Let’s get into last part of series for Twitter Analysis and so far what we covered are
- HANA studio overview
- Basic SQL
- How tables are created
- Custom Configuration
Previous blogs link on same topic:
http://scn.sap.com/docs/DOC-56325
Let’s see how to create Custom Dictionary:
Follow the same path as we mentioned in previous blog for creating Custom Configuration to create Custom Dictionary.
--How to create Dictionary Name--
(XYZ).hdbtextdict "You can give name as per naming convention in place of XYZ"

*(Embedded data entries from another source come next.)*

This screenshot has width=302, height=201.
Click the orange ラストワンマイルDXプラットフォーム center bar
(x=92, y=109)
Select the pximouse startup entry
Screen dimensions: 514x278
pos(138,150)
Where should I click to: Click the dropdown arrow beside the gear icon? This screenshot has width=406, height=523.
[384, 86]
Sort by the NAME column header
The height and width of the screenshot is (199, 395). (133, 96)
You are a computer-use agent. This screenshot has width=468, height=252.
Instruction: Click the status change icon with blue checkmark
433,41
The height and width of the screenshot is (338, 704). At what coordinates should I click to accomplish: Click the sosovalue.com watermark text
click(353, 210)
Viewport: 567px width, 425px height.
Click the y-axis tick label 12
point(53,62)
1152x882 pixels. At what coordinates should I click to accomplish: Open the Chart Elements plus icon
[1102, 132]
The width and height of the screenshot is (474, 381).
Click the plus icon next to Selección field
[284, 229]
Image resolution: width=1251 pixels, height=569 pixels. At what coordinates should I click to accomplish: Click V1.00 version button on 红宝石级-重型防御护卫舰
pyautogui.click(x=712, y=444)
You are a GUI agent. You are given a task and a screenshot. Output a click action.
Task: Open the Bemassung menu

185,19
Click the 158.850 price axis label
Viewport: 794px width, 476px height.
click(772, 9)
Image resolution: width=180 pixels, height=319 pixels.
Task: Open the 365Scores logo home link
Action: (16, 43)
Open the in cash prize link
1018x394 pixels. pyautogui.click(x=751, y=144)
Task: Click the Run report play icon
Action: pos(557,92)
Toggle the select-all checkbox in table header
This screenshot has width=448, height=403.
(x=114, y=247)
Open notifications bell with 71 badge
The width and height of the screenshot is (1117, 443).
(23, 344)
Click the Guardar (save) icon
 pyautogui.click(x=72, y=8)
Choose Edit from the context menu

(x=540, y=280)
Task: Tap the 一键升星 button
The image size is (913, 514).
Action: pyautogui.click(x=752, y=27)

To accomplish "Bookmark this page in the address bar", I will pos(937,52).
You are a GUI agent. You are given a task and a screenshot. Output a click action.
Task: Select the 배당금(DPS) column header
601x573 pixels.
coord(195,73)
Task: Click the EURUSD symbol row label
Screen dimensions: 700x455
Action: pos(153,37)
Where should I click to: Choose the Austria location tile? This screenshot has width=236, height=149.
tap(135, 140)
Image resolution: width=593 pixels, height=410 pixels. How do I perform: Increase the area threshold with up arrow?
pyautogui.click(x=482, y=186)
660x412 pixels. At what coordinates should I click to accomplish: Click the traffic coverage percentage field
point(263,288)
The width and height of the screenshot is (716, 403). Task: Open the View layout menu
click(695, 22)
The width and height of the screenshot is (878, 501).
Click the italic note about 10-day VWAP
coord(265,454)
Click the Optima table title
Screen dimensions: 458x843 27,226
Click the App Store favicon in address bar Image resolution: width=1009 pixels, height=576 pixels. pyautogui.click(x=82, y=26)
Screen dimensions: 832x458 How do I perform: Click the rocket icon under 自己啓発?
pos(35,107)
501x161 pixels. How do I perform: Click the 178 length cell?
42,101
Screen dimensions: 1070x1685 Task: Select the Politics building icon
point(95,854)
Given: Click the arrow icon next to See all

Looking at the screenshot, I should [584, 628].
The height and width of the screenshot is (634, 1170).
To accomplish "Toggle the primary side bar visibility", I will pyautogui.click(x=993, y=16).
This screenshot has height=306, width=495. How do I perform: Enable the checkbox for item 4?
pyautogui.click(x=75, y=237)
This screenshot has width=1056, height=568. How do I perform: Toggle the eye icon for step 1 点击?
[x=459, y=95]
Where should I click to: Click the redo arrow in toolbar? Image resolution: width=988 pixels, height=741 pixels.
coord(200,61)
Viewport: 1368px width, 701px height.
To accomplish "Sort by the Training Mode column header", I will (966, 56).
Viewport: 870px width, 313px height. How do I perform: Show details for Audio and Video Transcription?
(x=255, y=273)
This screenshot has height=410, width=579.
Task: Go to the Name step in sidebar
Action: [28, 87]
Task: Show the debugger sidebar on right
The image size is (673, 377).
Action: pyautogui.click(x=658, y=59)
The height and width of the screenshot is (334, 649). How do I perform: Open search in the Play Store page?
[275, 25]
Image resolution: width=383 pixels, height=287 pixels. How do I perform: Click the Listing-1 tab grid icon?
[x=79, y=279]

Copy below code in Custom Dictionary that we created just now:
<?xml
version="1.0" encoding="UTF-8"?>
< dictionary xmlns="http://www.sap.com/ta/4.0">
< entity_category name="PERSON">
< entity_name standard_form="Virat Kohli">
< variant name="virat" />
< variant name="Virat" />
< variant name="virat kohli" />
< variant name="Virat Kohli" />
<variant_generation type="standard" language="english" />
< /entity_name>
< /entity_category>
< /dictionary>
Note –
What we achieved with above code? We have given few combinations how users can enter Virat Kohli name, but we have maintained the uniformity by giving< entity_name standard_form="Virat Kohli">.
So once we run the SQL on TA_TYPE = ‘PERSON’, we will not get different combinations for Virat Kohli rather it will be one row only for this
(Refer to blog 1 one for this).
We can keep on modifying the Custom Dictionary when & wherever needed.
Let’s include this in Custom Configuration now
1. Open the Custom Configuration we created in Blog 2.
2. Search for <!-- List of Text Analysis extraction dictionaries for
SentimentAnalysis. -->
Come down , before </property> </configuration> add below code
<string-list-value>sap.hana.ta.config::(XYZ).hdbtextdict</string-list-value>
Let’s create Index now
CREATE FULL TEXT INDEX ipl ON "IPL"."IPL Match_Twitter Data" ("tweetContent")
CONFIGURATION 'sap.hana.ta.config'::CONFIGURATION_NAME
TEXT ANALYSIS ON
Note
– In CONFIGURATION_NAME , pass Configuration name which we created in Blog 2.
What’s next?
Run the SQL now and for sure what we received in below screen shot in Blog 1 will change.
Try and See the difference
Bye for now, will see you with something new.